You go through the whole cycle of "make granuloma to wall off infection" again, but for whatever reason you were immunologically stressed you're not likely to generate as strong a Th1 response. So now you have granulomas with TB replicating at the center destroying tissue (and blood vessels the life line to those tissues) along with macrophages giving it a poor showing for intracellular killing. The mac's get giddy and in a "last ditch" kind of effort dump toxic substances into the tissues too hoping to stem the tide of replicating TB. These things lead to local necrosis in the tissue, a special type of necrosis we call casesous necrosis, because it looks like "cheese" (happens with TB and some fungi)--pathologists are so gross!
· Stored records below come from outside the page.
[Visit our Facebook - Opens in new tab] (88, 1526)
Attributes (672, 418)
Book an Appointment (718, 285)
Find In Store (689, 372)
When the immune system is very bad (like if you had HIV) the problem gets worse, because as the granulomas casseate, your body looses the ability to keep the infection in one place. This leads to TB organisms hitching rides in blood vessels, lymphatics etc and disseminating to other areas of the body (a famous place to head from the lungs is to the vertebrae--classically we call this Pott's disease), which generally is the prelude to the death of the patient.